__Problem statement__
Every line between the one containing "You are a GUI" and the last line of the data, both included, is to be set down exactly, and pictures are to be omitted.

━━ Task data ━━

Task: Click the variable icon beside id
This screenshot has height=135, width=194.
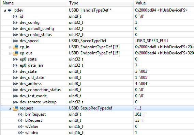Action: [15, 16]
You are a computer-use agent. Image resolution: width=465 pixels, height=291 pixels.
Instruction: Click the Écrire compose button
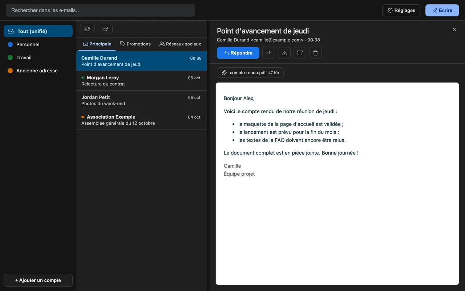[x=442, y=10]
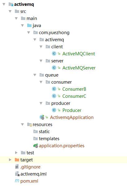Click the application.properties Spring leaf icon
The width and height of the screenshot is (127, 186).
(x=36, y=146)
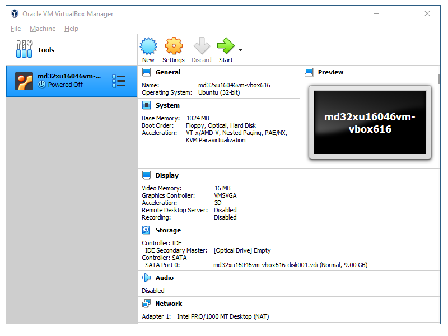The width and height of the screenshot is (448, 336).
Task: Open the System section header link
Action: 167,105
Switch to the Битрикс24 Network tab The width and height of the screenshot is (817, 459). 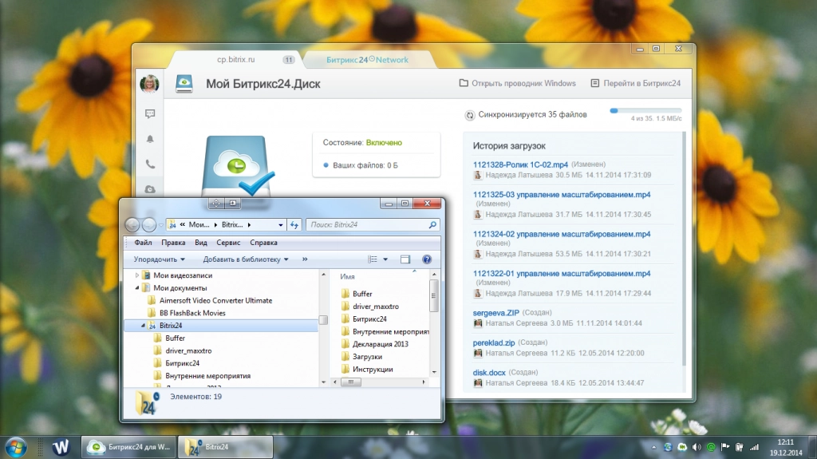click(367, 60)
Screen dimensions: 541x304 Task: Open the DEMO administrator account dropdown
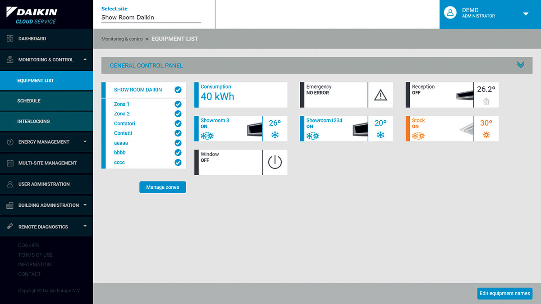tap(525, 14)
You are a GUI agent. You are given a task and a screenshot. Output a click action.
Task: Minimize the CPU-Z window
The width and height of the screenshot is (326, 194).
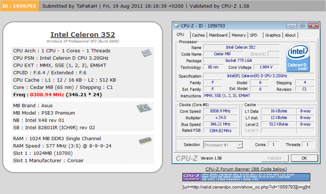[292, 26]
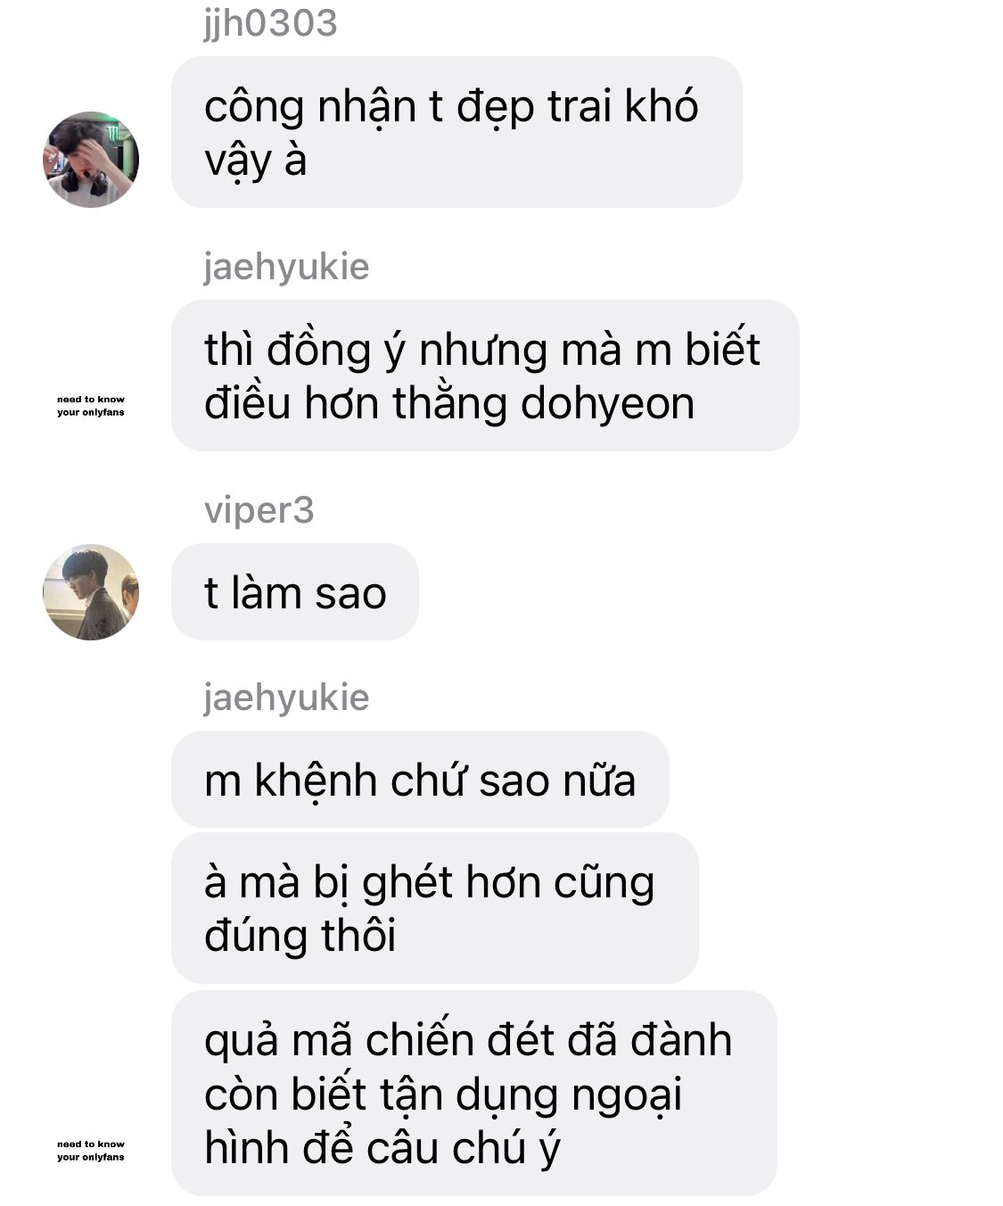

━━━

__Output below__
You are a GUI agent. You are given a task and a screenshot. Output a click action.
Task: Minimize the CPU-Z window
The width and height of the screenshot is (326, 194).
[292, 26]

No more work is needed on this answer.